__Activity__.
Track down every line below that holds "will" and copy it.

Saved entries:
• • • •

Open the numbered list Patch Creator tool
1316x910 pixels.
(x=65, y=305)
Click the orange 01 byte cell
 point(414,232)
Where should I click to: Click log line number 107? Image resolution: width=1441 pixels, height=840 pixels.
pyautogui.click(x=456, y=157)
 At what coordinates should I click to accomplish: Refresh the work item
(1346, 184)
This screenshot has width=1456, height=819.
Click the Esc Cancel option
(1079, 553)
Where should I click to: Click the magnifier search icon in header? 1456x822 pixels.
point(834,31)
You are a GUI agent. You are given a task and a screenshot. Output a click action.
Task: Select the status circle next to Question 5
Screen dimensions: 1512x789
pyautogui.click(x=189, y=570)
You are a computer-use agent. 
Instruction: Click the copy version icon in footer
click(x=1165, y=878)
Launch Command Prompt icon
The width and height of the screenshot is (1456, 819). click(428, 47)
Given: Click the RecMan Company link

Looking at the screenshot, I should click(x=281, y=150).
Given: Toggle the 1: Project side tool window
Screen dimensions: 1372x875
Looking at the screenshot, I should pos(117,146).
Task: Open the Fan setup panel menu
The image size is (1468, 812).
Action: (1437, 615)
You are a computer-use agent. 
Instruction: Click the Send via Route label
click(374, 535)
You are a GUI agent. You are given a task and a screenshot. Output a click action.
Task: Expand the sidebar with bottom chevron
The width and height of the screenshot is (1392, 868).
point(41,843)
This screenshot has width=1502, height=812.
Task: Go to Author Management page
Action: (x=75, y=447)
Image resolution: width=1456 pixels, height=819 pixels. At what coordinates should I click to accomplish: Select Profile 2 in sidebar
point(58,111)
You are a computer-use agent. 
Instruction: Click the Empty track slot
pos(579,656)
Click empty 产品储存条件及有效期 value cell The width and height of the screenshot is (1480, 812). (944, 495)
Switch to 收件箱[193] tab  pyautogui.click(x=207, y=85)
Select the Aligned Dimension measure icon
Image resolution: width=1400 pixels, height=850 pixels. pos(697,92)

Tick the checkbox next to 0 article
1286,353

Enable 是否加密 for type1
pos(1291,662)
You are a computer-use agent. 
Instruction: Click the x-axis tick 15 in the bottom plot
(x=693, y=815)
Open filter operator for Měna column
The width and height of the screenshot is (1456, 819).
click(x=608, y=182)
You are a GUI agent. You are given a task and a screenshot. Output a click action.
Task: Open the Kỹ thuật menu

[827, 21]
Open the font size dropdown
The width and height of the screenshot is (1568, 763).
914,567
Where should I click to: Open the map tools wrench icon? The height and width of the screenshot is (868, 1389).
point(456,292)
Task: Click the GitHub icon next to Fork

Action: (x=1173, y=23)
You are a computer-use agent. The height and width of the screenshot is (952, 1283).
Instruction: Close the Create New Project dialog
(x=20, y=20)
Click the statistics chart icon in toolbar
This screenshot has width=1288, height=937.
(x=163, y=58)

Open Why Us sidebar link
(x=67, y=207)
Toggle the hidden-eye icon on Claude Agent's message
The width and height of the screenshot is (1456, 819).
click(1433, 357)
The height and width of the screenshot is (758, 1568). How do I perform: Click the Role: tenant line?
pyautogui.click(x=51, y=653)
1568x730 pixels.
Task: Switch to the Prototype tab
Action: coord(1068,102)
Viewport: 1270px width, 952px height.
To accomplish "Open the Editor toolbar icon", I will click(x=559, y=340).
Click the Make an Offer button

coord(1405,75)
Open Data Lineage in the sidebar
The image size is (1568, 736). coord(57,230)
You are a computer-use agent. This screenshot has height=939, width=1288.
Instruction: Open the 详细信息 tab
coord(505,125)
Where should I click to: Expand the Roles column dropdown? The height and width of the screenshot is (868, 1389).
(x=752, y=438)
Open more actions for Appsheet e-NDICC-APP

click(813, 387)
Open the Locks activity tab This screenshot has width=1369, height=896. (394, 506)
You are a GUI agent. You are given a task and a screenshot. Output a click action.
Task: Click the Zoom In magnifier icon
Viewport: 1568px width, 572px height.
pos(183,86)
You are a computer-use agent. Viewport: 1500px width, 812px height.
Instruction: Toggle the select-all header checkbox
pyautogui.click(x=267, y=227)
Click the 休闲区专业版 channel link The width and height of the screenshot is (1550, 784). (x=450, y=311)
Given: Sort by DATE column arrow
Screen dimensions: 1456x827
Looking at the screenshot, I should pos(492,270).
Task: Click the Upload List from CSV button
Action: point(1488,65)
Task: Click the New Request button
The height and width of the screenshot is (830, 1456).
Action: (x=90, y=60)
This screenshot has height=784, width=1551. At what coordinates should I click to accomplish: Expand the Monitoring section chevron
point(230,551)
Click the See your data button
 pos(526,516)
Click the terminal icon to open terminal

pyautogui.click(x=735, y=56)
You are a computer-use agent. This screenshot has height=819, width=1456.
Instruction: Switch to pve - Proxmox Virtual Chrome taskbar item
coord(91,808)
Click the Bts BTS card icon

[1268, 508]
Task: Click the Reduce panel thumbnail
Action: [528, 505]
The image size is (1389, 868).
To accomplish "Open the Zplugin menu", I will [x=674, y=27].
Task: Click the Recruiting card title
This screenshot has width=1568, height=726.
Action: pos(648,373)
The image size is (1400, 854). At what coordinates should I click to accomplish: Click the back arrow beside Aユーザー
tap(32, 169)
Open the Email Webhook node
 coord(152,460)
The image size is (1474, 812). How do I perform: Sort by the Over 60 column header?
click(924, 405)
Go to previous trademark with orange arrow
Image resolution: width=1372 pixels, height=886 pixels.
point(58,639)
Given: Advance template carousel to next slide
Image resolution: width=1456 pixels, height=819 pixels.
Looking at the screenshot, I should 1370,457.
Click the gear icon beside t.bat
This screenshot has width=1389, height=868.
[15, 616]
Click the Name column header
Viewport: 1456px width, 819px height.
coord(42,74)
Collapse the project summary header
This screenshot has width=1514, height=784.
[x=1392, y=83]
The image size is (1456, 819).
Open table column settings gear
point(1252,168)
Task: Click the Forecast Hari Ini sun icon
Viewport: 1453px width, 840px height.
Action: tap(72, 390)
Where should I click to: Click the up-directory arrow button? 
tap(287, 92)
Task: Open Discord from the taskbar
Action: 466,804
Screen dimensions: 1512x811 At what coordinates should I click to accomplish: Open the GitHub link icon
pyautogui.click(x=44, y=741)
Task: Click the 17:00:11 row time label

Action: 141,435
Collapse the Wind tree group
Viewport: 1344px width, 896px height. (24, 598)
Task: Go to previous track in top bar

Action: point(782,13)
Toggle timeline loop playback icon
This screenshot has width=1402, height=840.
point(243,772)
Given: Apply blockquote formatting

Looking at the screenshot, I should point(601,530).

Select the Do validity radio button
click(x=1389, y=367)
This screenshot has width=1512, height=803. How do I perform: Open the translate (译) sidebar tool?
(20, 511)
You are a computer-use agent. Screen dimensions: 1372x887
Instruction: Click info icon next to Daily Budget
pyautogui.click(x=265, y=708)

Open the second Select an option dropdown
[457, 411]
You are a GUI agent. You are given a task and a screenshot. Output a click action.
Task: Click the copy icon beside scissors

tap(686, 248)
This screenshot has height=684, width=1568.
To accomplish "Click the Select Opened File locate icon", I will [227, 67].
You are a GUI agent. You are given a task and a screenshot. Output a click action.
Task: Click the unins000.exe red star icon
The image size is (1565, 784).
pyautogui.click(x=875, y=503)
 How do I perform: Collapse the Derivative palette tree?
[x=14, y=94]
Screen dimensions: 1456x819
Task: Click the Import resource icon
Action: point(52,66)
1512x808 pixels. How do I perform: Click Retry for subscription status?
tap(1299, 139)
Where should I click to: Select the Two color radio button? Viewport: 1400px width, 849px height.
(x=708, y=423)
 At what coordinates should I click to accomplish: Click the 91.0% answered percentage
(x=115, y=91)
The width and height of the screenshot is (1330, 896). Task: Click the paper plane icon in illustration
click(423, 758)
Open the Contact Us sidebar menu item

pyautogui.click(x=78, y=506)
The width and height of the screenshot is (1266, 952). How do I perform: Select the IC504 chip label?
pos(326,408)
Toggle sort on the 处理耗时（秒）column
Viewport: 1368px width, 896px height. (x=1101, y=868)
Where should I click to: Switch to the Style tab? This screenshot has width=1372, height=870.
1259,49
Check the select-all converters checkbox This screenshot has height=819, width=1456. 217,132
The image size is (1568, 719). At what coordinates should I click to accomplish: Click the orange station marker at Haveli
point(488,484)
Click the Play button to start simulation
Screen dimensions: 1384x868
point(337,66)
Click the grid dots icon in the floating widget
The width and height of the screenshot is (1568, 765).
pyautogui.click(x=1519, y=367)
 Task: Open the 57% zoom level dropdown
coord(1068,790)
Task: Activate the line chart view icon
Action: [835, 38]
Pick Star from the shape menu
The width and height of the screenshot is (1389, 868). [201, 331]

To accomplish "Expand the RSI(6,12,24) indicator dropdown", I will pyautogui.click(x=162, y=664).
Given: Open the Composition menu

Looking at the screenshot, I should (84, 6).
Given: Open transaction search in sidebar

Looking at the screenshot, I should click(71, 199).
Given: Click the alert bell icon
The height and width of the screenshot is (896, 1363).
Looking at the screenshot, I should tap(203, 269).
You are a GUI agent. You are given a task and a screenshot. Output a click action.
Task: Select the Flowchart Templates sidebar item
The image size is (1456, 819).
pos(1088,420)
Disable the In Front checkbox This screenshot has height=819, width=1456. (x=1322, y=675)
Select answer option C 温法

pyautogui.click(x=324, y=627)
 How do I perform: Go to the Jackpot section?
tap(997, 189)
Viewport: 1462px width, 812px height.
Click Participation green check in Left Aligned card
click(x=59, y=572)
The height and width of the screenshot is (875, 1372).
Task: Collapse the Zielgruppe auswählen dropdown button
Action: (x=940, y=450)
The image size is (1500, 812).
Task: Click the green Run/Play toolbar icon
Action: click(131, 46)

• • • •

__Problem solution__.
To accomplish "Open the Editor toolbar icon", I will click(x=559, y=340).
To accomplish "Open the Zplugin menu", I will [x=674, y=27].
To accomplish "Click the Select Opened File locate icon", I will [227, 67].
To accomplish "Expand the RSI(6,12,24) indicator dropdown", I will pyautogui.click(x=162, y=664).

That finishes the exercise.